She was simply affectionate. She did sometimes wrap her arms around my leg in the kitchen, press her cheek to my knee, and exclaim with amazement, “You’re my friend!” Yet whatever difficulty you may have had with her arrival, you were never so hard a man as to find such demonstrations anything but touching. Indeed, confirmation that we were her
friends
seemed to entrance her far more than broad, rather abstract protestations of parental love.

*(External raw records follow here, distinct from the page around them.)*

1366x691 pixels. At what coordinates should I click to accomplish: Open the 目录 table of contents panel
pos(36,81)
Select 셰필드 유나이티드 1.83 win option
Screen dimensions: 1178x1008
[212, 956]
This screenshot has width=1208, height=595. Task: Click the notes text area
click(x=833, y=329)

Although I know you thought Kevin the far smarter of the two, Kevin entered this world utterly stymied by what it was for and what to do with it, where Celia arrived with unshakable certainty about what she wanted and what made life worth living: that goo that wouldn’t brush off. Surely that constitutes intelligence of a kind.
All right, she didn’t do well in school. But that’s because she tried too hard. She became so caught up in wanting to get things right, so seized by the prospect of failing her parents and teachers, that she couldn’t get down to the task itself. At least she didn’t hold everything they tried to teach her in contempt.

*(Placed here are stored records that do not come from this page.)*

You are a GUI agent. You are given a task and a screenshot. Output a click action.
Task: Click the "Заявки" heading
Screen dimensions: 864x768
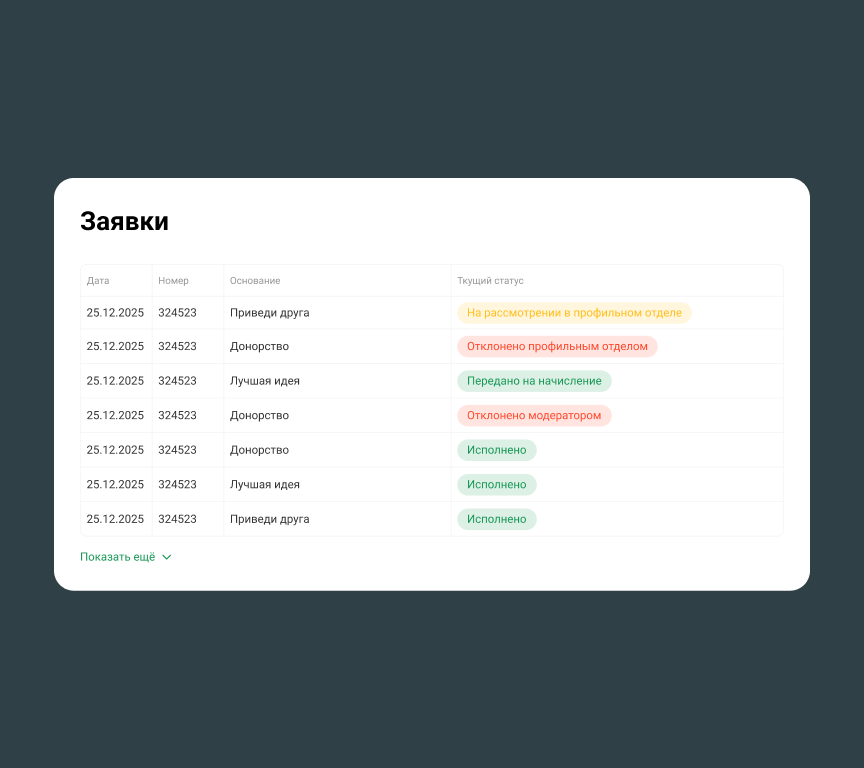[x=124, y=222]
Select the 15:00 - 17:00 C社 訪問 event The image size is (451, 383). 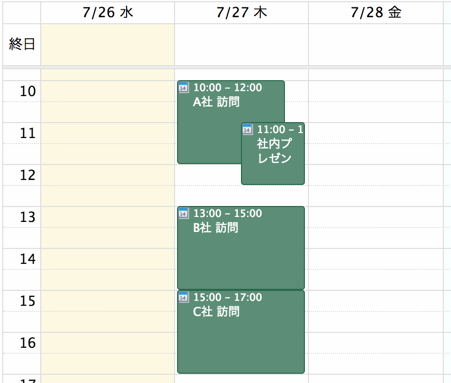click(241, 332)
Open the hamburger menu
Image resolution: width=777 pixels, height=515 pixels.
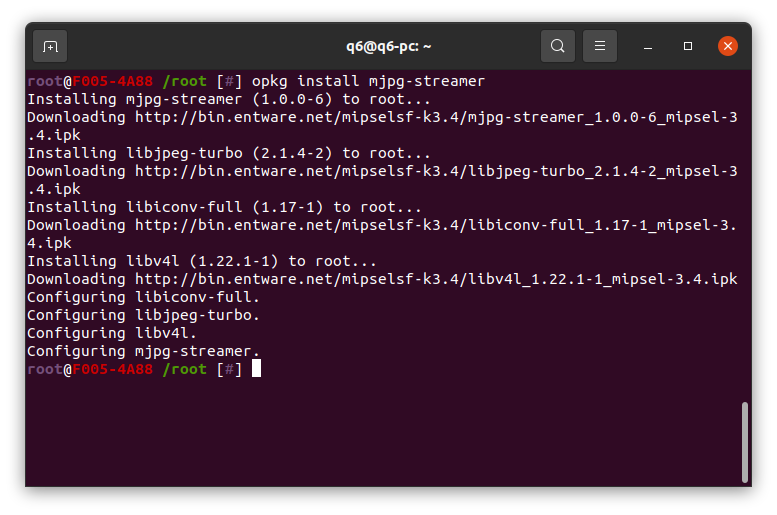[600, 46]
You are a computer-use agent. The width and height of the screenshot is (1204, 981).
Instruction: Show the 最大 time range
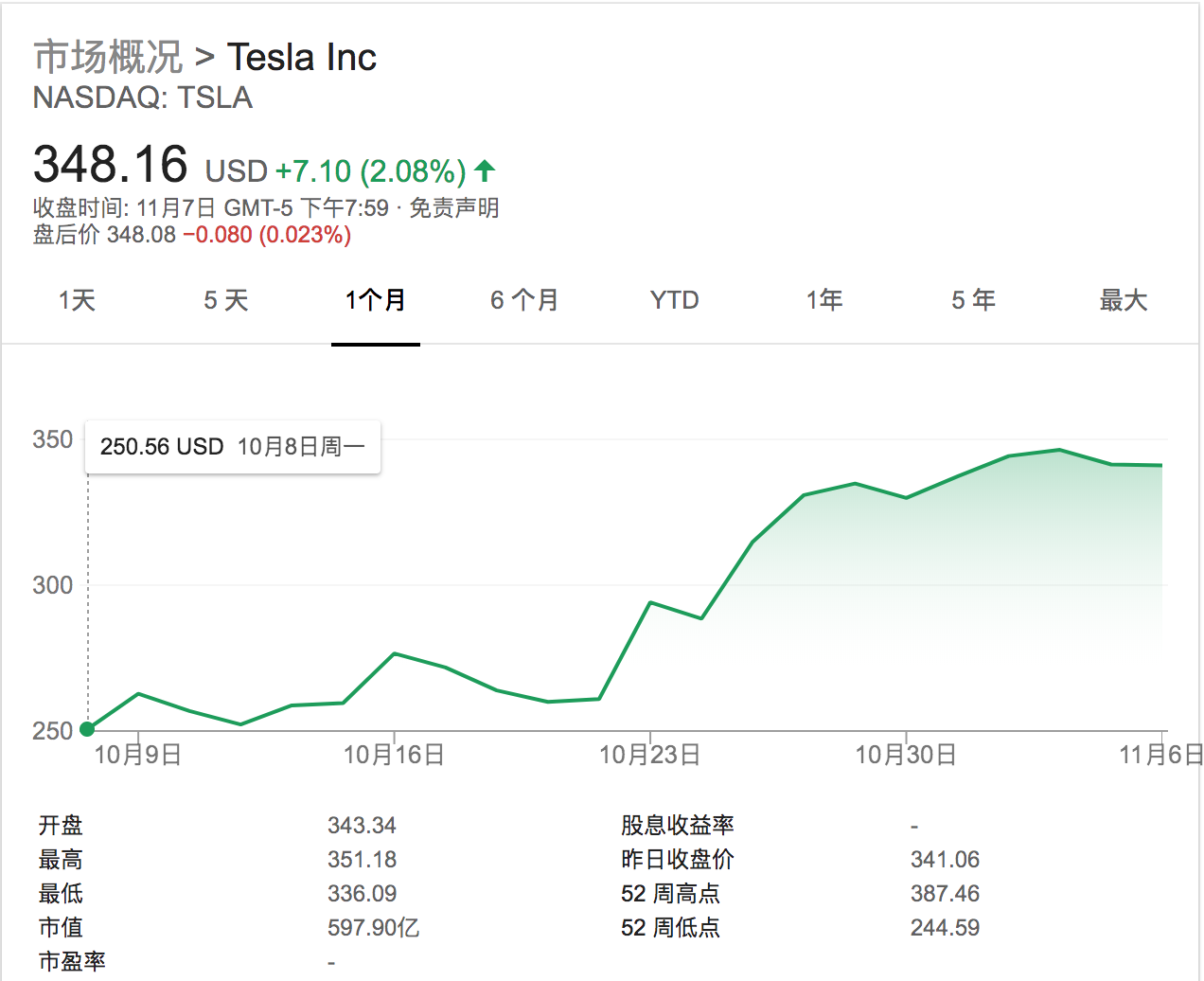[x=1124, y=301]

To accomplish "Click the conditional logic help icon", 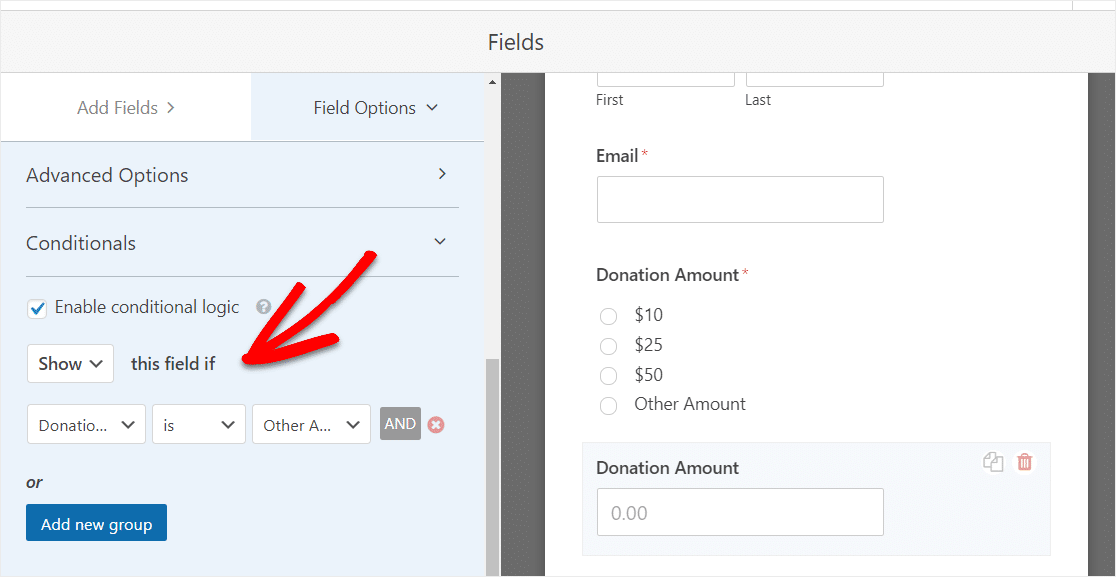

I tried to drill into her: You just memorize that the capital of Florida is Tallahassee, period. As great a believer in mystery as her namesake, Celia couldn’t imagine it was that simple, that there wasn’t a magic trick, and she doubted herself, so that taking the state capitals test she would immediately question “Tallahassee” for the very reason that it popped into her head. Kevin never had any trouble with mystery. He ascribed to the whole world the same terrifying plainness, and the question was never whether he was able to learn something, but whether to bother. Celia’s faith, as emphatic in relation to others as it was deficient in relation to herself, assured her that no one would ever insist that she study the manifestly useless. Kevin’s cynicism equally assured him that a malign, sadistic pedagogy would pitch him nothing but chaff.

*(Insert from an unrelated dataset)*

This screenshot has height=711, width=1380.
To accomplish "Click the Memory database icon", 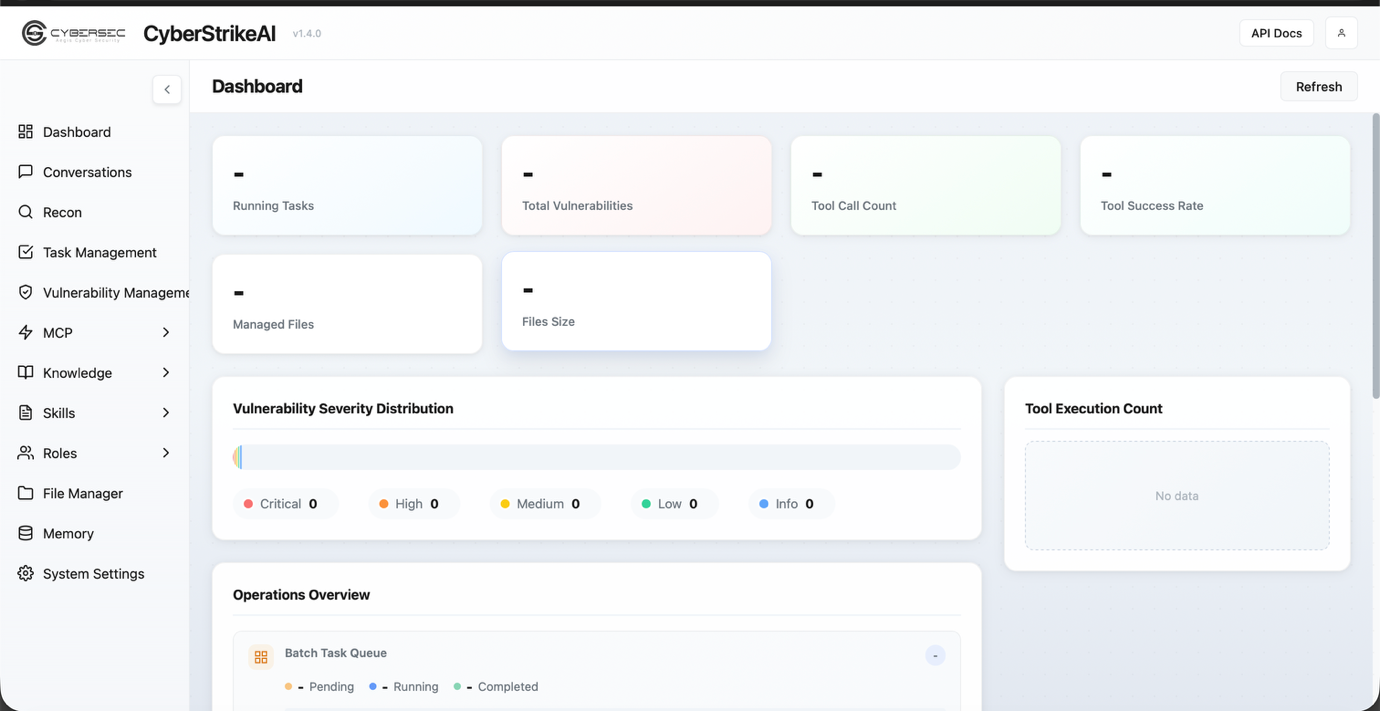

I don’t mean that Celia couldn’t exasperate me as well. Like Kevin, she was impossible to punish, though there was rarely reason to punish her aside for something that, as it turned out, she didn’t actually do. Still, she took the least admonition to heart, so that any remonstrance was like killing a fly with a sledgehammer. At the least suggestion that she had disappointed us, she was inconsolable, pouring out apologies before she was quite sure what we’d like her to regret. A single sharp word would send her into a tailspin, and I admit it would have been a relief once in a while to be able to bark out, “Celia, I told you to set the table!” (she was rarely disobedient, but she was absent-minded) and not have my daughter melt into a time-consuming puddle of remorse.
But my primary exasperation was otherwise. Judiciously applied, fear is a useful tool of self-protection. While the drain would hardly leap out and bite her, Celia was sufficiently replete with dread to have plenty left over for dangers that could. There was one thing in our house of which she might have been justifiably afraid, and she adored him.
On this point I’m brooking no argument, and I intend to take ruthless advantage of the fact that this is my account, to whose perspective you have no choice but to submit. I don’t pretend to know the whole story, because I don’t think that’s a story that you or I will ever fully know. I remember uneasily from my own childhood that on Enderby Avenue, where the alliance between my brother and me was far more fickle, Giles and I conducted the main of our lives below our mother’s line of sight. One of us might run to her to argue our side (frowned upon as cheating), but for the most part our collusions, battles, and mutually inflicted tortures took place, if not out of view, in code. So total was my own immersion in the world of other short people that my memories before about the age of twelve are largely depopulated of adults. Maybe it was different for you and Valerie, since you didn’t like each other much. But many, perhaps most siblings share a private universe tropical with benevolence, betrayal, vendetta, reconciliation, and the use and abuse of power of which their parents know practically nothing.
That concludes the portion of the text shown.